Keep only the lines of the material that contain the string "height", and treat uppercase and lowercase as different.

## Entries
──────

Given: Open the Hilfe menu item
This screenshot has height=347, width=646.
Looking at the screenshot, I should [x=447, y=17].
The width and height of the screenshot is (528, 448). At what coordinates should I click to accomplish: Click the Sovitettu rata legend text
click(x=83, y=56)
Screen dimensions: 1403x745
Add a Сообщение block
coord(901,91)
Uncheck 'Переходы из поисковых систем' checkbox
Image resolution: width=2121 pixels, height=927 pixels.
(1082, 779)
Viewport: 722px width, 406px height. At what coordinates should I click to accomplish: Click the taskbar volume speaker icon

──────

## The answer
This screenshot has height=347, width=646.
The width and height of the screenshot is (528, 448). At what coordinates should I click to accomplish: Click the Sovitettu rata legend text
Image resolution: width=2121 pixels, height=927 pixels.
Viewport: 722px width, 406px height. At what coordinates should I click to accomplish: Click the taskbar volume speaker icon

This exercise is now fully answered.